Emerging Technology

Where Can Federal AI R&D Funding Go the Furthest?

Testimony to the U.S. House Committee on Science, Space, and Technology
October 20th 2023

IFP Co-founder and Co-CEO Caleb Watney presented this testimony on October 18, 2023 before the U.S. House Committee on Science, Space, and Technology, during a hearing titled “Balancing Knowledge and Governance: Foundations for Effective Risk Management of Artificial Intelligence.” The Committee recorded his oral remarks in the following video; his full written testimony is included below.

Introduction

Chairman Obernolte and Chairman Collins, Ranking Member Foushee and Ranking Member Stevens, and members of both subcommittees: Good morning, and thank you for the opportunity to testify today. I’m the co-founder and co-CEO of the Institute for Progress (IFP), a nonprofit and nonpartisan research organization focused on innovation policy. Our organization is dedicated to accelerating the pace of scientific progress and steering emerging technologies to promote human flourishing and American values.

In particular, we spend a lot of time thinking about the ways that American R&D dollars can have the greatest impact. As one example, we recently signed a research partnership with the National Science Foundation to support its work on improving scientific grantmaking and ensuring the American R&D enterprise is operating effectively.1

I plan to focus my comments today on two key questions: 

  1. What are high-impact areas of research for advancing AI that the federal government is uniquely positioned to advance?
  2. What are mechanisms, partnerships, or processes that federal agencies may adopt to advance research priorities for safe and trustworthy AI systems?

To put it more succinctly: what should the federal government fund in AI, and how should it be funded?

Globally, the private sector is spending hundreds of billions of dollars on AI. It would be fair to ask why the government should invest in this space at all. Doesn’t it seem like the private sector has this area handled?

(Collected data entries)
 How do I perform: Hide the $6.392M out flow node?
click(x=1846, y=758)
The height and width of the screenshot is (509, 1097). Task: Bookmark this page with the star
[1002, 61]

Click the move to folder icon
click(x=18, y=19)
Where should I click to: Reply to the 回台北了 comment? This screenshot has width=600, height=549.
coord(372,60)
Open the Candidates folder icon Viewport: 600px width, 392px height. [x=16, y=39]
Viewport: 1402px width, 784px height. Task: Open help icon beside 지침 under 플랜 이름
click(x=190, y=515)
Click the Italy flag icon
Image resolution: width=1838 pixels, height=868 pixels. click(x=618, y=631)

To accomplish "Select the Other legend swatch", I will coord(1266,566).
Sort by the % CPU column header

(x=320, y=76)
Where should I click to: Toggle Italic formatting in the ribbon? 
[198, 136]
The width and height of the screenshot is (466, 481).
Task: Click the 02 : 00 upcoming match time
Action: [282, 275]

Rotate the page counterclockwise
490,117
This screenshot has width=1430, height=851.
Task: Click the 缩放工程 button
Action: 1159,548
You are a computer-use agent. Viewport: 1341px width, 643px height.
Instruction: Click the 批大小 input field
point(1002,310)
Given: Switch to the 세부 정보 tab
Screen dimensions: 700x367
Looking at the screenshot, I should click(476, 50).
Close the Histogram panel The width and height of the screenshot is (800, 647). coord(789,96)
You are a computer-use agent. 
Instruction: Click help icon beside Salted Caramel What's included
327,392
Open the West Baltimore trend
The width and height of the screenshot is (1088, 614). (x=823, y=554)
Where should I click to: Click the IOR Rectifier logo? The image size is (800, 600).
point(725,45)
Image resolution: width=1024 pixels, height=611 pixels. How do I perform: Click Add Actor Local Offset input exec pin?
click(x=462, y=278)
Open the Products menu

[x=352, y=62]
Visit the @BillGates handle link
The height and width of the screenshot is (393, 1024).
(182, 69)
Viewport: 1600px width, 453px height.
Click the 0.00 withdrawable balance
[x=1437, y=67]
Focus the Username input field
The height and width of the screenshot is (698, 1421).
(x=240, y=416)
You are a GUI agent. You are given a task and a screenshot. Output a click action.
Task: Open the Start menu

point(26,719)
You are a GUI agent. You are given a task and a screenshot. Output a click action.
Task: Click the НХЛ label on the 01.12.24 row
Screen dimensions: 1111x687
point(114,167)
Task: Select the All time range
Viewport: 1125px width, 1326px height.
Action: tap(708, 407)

TO DO:
1. Write out the stretch of the testimony on federal AI R&D funding from "2. What are" through "trustworthy AI systems?".
2. According to the testimony on federal AI R&D funding, which agency did the Institute for Progress recently sign a research partnership with?
3. Proceed with the testimony on federal AI R&D funding, picking up right after its final sentence.

RESULTS OF THE TASKS:
1.
2. What are mechanisms, partnerships, or processes that federal agencies may adopt to advance research priorities for safe and trustworthy AI systems?

2. The National Science Foundation

3.
It’s useful to distinguish between the amount of money being spent in a research area, and the types of research that are being prioritized. The federal government has always recognized that it has an essential role to play in shaping the direction of technological development, and that federal R&D dollars are a key leverage point. For instance, the federal government has invested in clean energy technologies for decades, culminating in the massive advancements in solar and wind energy we see today. If we had left investment decisions purely to the private sector, there is little doubt that we would be much further behind in our goals of an abundant and clean energy future. Similarly, the federal government has shaped the direction of early internet and satellite technologies through DAPRA, biomedical technology through the NIH, and genomic research through the Human Genome Project. 

Within the field of AI, we have seen the fundamental performance capabilities of frontier Large Language Models (LLMs) grow rapidly without equivalent advances in model robustness, interpretability, fairness, and security. While LLMs today are no doubt impressive, public concerns about their embedded biases, potential inaccuracies, and lack of transparency are entirely justified

Why are AI capabilities so strong in some ways and so behind in others? Because there are market failures within technology research fields. Private companies naturally spend less time developing a general understanding of model decision-making than on discovering commercial applications. Similarly, AI labs are inclined to publicize benchmarks (or create new ones) that make their models look better, leading to a splintering effect across the industry. But the American public has a strong interest in making sure that models are trustworthy in their application throughout the economy and that we have standardized benchmarks for their flaws and capabilities. Ultimately, it will be up to the public sector to shape the direction of cutting-edge AI development in accordance with the public interest. The full might of the American R&D engine has been a powerful force for aligning these interests in the past, and it can be now.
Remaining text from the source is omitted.